For all of his Brexit bluster, which appealed to former President Donald Trump but grated on Biden, Johnson regularly expressed his affinity for the United States. In his last appearance as prime minister in the House of Commons in July, Johnson offered his successor some parting advice, borrowed from his hero, Winston Churchill: “Stay close to the Americans.”
Truss, by contrast, shows little reverence for the “special relationship” between Britain and the United States. “It’s special, but not exclusive,” she said at the party conference last year, noting that Britain had other important allies like Australia, India, and European countries, notably the Baltic States.
“Words matter,” Vinjamuri said, “and they matter especially when the U.S. is in a period of elections and political upheaval.”
Truss’ most ambitious outreach to Washington came during the Trump years and ended in frustration. As trade secretary, she led negotiations for a trans-Atlantic trade agreement with Trump’s trade representative, Robert Lighthizer. He recalled her as an energetic, well-briefed free trader.
The talks, however, petered out with Trump’s defeat in 2020, and Biden has shown little interest in reviving them. That means Truss will have to find other common ground with him, beyond Ukraine.

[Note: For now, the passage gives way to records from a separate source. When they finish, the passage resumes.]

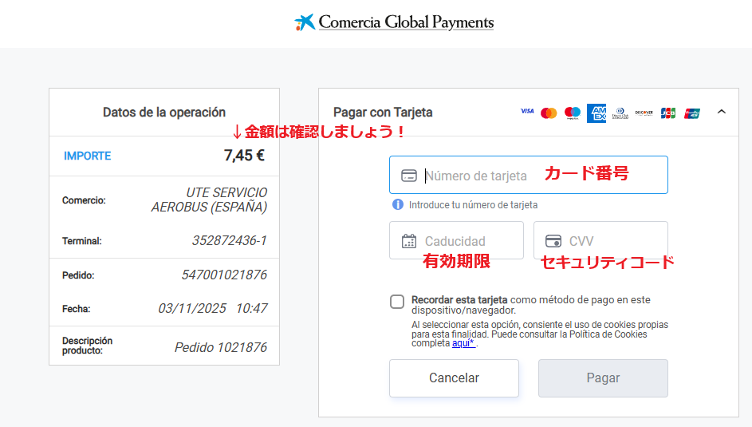Click the blue info icon below card number
Image resolution: width=752 pixels, height=427 pixels.
[398, 205]
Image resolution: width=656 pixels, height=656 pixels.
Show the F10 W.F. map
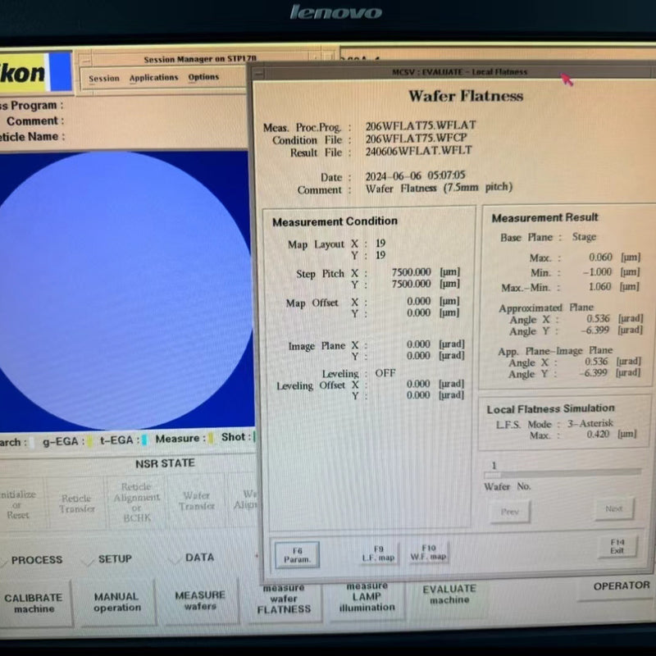pyautogui.click(x=428, y=553)
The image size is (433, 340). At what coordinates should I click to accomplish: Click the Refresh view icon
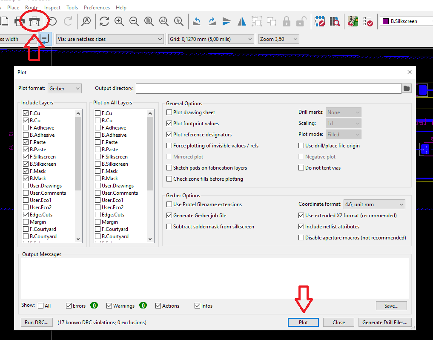point(104,21)
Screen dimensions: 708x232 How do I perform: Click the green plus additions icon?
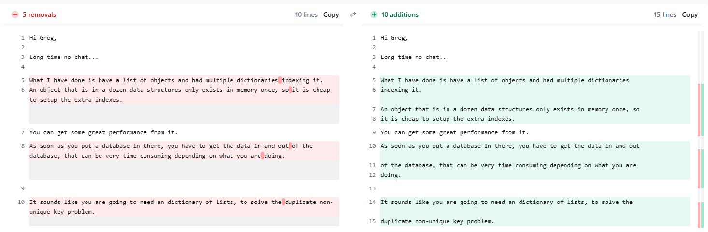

“Brits expect their prime minister to have a good personal relationship with the American president,” said Kim Darroch, a former British ambassador to Washington. “If they’re not getting on, that will get picked up and commented on, probably critically.”
Perhaps stung by her previous statements about foreign leaders, Truss has steered clear of American politics. Asked by a journalist last week if she viewed Trump as a friend or foe, she said, “I’m not going to comment on future potential presidential runners,” adding, “We have to work with whoever is in the White House.”
She was less diplomatic when it came to continental Europe, particularly France. “The jury is out,” she said when she was asked the friend-or-foe question about President Emmanuel Macron of France. That drew a backhanded reply from Macron, who said Britain was a friend, regardless of its leader.
Peter Westmacott, another former British envoy to Washington, likened Truss’ remarks to those of a candidate in an American primary — in this case, aimed at the 160,000 or so members of the Conservative Party who are voting for a new leader. If she wins, he predicted, she will pivot back to the center.
Still, he said her campaign messaging had done damage that went beyond France. She floated the idea of Britain sending asylum-seekers to Turkey in addition to Rwanda, a proposal swiftly shot down by the Turkish government.
“I hope she will also conclude before too long that the U.K. has every interest in finding allies in Europe to help limit the damage caused by Brexit, energy prices and Russia’s invasion of Ukraine,” Westmacott said.
A trade war with the European Union is far from inevitable. European officials may choose to hold off on major retaliation until the Northern Ireland legislation gets through Parliament. That process could drag on for months, given the fierce resistance the bill is likely to face in the House of Lords, where many members view it as a breach of international law and a power grab by Cabinet ministers.
The dilemma for Truss, if she wins, is that her political ascent has been powered by her cultivation of the party’s Brexiteer wing. That will make it hard for her to give ground in the dispute with Brussels. And Britain’s relations with the European Union are increasingly inseparable from its relations with the United States.
“The U.K.-EU relationship looks more destructive in the short term,” said Mujtaba Rahman, an analyst at the political risk consultancy, Eurasia Group. “It’s going to subtract from the level of credibility she’ll enjoy in Washington.”
“All roads run through Europe,” he said.